:: What to do ::
The expected result is the full set of records, copied precisely, with images dropped.

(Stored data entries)
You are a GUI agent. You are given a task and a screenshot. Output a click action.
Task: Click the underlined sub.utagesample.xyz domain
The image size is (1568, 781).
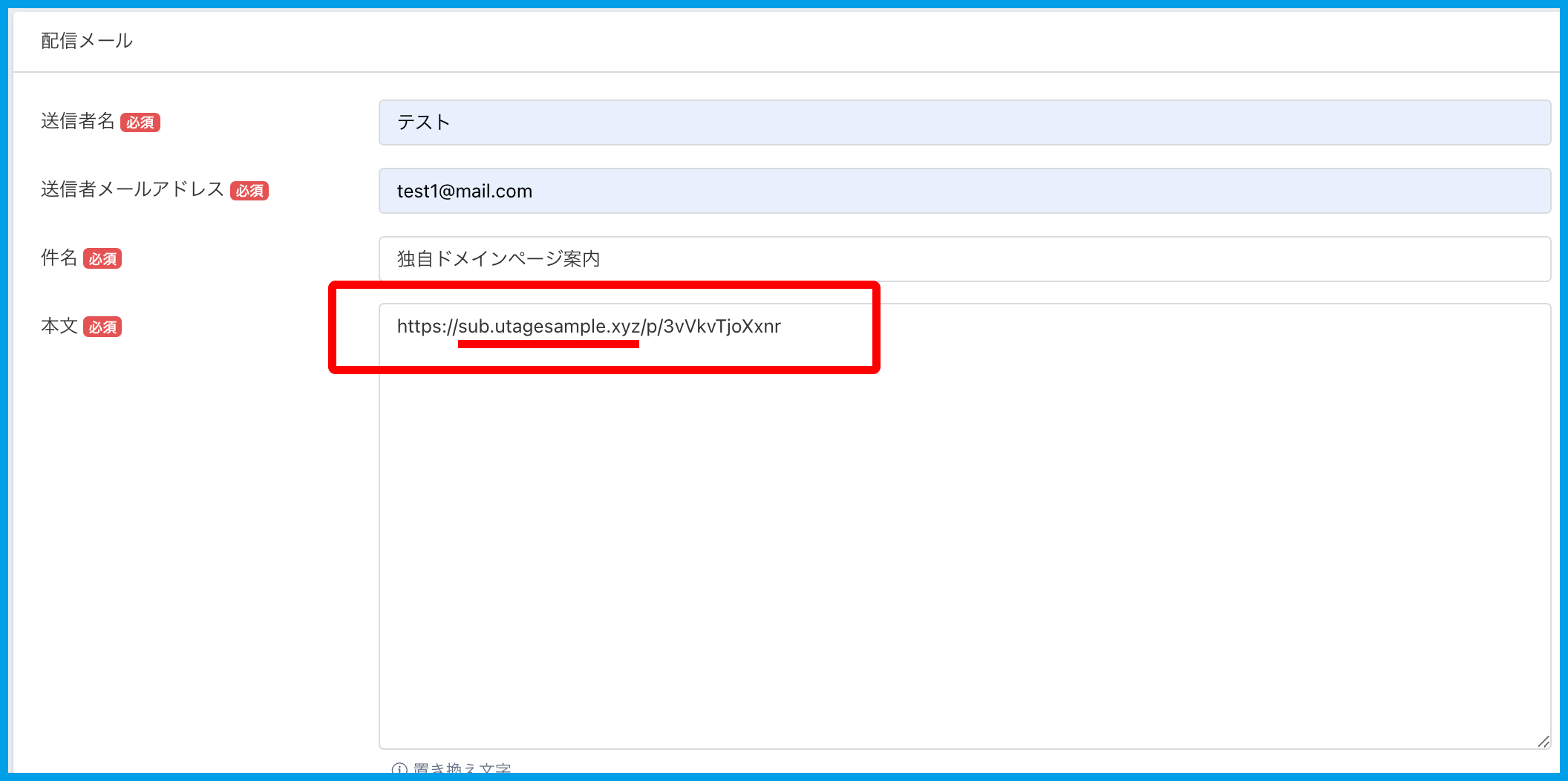pos(549,327)
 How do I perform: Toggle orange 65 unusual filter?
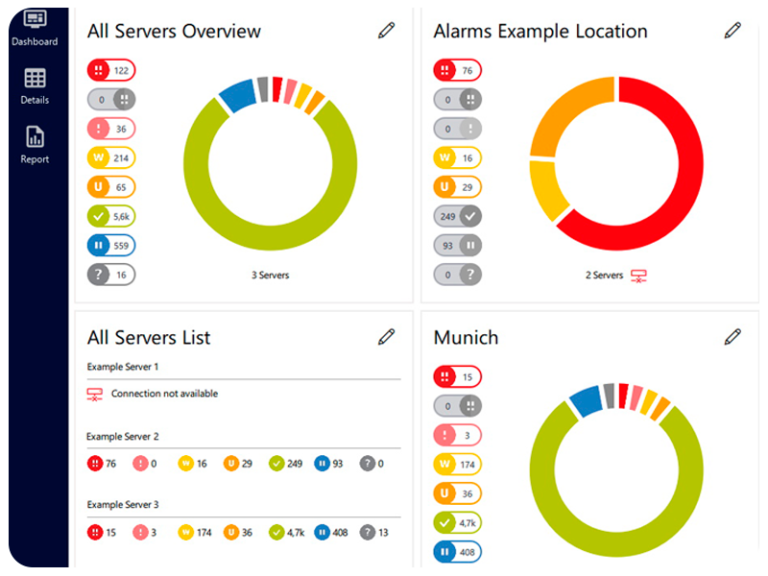[x=111, y=187]
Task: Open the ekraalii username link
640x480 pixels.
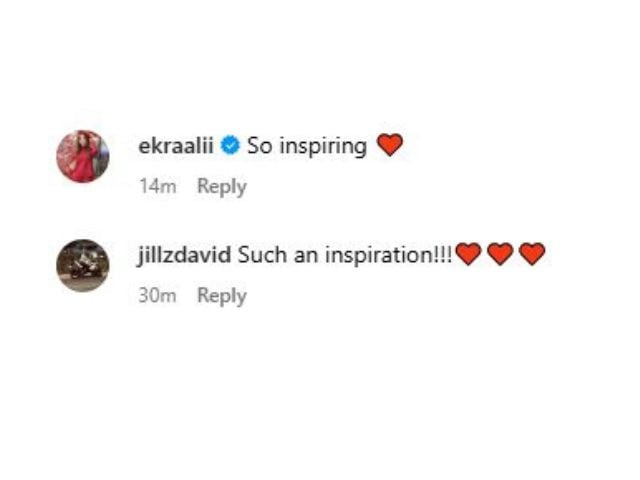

:: Response area ::
You are a GUI agent. You are given a task and a screenshot. Output a click action.
Task: Click the underlined sub.utagesample.xyz domain
The image size is (1568, 781).
pos(549,327)
 How do I perform: Toggle orange 65 unusual filter?
[x=111, y=187]
Task: Open the ekraalii username link
640x480 pixels.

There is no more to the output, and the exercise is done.